On October 19th, during the Minnesota Vikings bye week, I wrote this article about how the Sam Bradford trade was an enormous win-win for both the Eagles and Vikings. Remarkably, both the Eagles and Vikings were undefeated through 5 weeks and the week 6 matchup looked to be a possible NFC playoff preview. Well, including the road loss to Philadelphia, Minnesota went an impossibly bad 3-8 to close the season. A historically bad stretch that will go down as one of the worst collapses in NFL regular season history. (Philadelphia didn’t fare much better, going 4-7 in the same stretch) Today, I will focus on attempting to project what the Vikings will and should do going forward into this offseason. Is it time for Vikings fans to panic? Or is this just one incredibly unlucky season with a roster that is fixable before Week 1 in 2017?

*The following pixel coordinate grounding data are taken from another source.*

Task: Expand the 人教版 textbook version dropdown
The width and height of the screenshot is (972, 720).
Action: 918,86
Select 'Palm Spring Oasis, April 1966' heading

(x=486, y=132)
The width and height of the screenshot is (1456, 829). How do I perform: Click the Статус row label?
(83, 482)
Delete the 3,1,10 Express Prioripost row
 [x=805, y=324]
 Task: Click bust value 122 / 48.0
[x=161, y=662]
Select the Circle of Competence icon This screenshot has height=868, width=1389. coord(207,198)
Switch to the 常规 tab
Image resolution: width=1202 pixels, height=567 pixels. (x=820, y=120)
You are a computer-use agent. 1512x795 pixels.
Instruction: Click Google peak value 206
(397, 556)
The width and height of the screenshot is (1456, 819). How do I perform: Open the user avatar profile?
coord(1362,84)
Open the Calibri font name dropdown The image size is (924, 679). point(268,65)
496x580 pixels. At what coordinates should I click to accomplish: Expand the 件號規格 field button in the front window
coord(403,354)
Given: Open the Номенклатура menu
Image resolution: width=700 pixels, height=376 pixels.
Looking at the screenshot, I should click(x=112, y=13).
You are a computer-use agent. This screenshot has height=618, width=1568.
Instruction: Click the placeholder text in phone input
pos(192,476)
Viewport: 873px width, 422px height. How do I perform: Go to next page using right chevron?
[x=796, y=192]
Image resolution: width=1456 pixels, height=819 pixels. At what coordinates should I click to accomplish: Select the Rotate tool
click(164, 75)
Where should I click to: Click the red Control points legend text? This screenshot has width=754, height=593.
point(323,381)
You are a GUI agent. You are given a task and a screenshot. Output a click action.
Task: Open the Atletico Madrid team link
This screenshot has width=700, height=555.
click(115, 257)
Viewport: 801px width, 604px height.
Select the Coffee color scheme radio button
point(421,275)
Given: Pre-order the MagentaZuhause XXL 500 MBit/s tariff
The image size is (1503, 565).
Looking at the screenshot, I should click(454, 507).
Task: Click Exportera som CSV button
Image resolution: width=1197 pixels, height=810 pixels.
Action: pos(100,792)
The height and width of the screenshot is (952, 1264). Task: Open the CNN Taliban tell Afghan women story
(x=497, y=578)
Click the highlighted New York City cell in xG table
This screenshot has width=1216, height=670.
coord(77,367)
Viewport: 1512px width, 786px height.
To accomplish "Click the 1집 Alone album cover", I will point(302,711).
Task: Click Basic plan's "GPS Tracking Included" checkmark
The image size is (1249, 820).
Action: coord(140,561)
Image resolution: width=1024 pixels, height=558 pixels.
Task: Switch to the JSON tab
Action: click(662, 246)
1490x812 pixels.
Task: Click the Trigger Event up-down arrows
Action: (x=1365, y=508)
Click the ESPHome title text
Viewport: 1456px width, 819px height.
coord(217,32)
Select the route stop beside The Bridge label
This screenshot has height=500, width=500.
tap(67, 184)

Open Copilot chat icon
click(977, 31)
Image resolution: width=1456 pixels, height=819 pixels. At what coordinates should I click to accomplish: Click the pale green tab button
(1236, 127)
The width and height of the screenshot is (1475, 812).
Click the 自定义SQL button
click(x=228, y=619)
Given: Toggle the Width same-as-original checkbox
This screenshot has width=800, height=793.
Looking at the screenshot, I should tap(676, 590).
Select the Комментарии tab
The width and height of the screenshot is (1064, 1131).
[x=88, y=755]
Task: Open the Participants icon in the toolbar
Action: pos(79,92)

The Elephant (Contracts) In The Room
Adrian Peterson made $12 million this year and is set to make $18 million in the final year of his contract with Minnesota. Peterson’s cap hit this year was about $2.5 million higher than the next highest RB (which is, shockingly, Jonathan Stewart). In 2017, Peterson is set to make over $9 million more than LeSean McCoy, who holds down the #2 spot at $8.8 million. Obviously, there is no way Peterson plays on this contract. The big positive here is that not a penny of that contract is guaranteed until the 3rd day of the league year in March. It is an obvious trigger for renegotiation, but after Peterson’s past two years in Minnesota, I think it’s time to part ways. Minnesota has spent $40 million in cap space for Peterson the past 3 years, and they’ve been rewarded with an average season of 532 yards and 3.6 TDs rushing. In reality, the suspension and injury that makes his last 3 years so incredibly inefficient aren’t what has hurt Minnesota the most, it has been his on-field inefficiencies. Terrible ball security, pass blocking, and pass catching ability combine to decrease his ability to impact the offense on every play. Peterson can’t even stay on the field on 3rd down and medium or longer to go, which makes it hard to argue making him the league’s top paid back even if he hadn’t lost a step as a pure runner, which he certainly has. The vision that used to set up 2nd and 3rd level defenders and generational combination of athleticism and size to make defenders miss at the 1st are simply not there anymore for Peterson. Peterson will go down on as the greatest RB in franchise history when it’s all said and done, but unfortunately his time should be up in the purple and gold.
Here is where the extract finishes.